Essa cidade me surpreende a cada dia. É aquela velha história “morro e não vejo tudo”. Após o almoço de domingo, voltava para casa acompanhada de meu esposo. De repente avisto uma senhora de aparência triste, encostada em um muro e com algumas sacolas próximas. Pensei:
- Coitada, tão abatida.
Foi quando meu companheiro, um grande observador, me comunicou:
- Ela está cagando (perdão pela palavra, mas é assim que todo mundo fala e não venham com frescurinhas).
Não acreditei, juro, não acreditei. Mas ele insistiu e eu virei para trás para conferir e não é que a calça da senhora estava “arriada”? Parecia que ela estava sentada num banquinho ou qualquer outra coisa, mas não, estava escorada para o serviço. Depois de rir muito, confesso que fiquei com pena da senhora.
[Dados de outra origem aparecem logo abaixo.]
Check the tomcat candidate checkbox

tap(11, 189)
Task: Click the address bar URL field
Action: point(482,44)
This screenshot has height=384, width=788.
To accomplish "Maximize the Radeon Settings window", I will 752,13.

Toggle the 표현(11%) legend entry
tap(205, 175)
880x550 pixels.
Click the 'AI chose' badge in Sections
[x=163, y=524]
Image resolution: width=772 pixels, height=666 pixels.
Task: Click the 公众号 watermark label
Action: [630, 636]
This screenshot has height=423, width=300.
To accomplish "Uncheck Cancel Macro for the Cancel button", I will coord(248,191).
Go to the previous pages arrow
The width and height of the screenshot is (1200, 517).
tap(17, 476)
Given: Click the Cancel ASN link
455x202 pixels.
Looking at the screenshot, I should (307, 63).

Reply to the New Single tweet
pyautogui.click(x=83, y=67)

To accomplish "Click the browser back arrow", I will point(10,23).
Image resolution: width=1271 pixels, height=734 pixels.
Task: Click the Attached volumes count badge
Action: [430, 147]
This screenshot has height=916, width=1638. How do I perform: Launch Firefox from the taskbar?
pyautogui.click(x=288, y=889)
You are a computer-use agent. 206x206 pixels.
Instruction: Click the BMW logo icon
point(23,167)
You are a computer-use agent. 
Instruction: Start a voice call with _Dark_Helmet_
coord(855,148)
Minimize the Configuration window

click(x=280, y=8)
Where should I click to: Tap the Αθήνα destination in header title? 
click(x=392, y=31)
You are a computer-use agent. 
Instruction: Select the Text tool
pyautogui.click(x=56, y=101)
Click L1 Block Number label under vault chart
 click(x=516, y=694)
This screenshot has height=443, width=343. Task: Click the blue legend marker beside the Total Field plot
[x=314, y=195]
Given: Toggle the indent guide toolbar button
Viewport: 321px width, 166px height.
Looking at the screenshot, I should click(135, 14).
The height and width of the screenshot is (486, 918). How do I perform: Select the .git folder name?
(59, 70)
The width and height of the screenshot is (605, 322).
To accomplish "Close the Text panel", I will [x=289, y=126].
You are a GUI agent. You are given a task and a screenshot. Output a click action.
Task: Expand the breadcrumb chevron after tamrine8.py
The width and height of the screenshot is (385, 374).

Pensei em inúmeros motivos para ela estar fazendo aquilo, algo tão íntimo, ali e o mais sensato foi: ela estava se dirigindo para algum lugar, a pé, cheia de bolsas e apareceu aquela maldita dor de barriga, daquelas que não tem jeito, não se pode segurar. Ninguém em sã consciência emprestaria o banheiro para ela, que estava de passagem por ali, então ela se aliviou do jeito que deu. Mas escolheu um lugar péssimo, devo admitir, na beira da estrada com vários carros passando.
Agora entendo a aparência triste da senhora na primeira vez que a vi.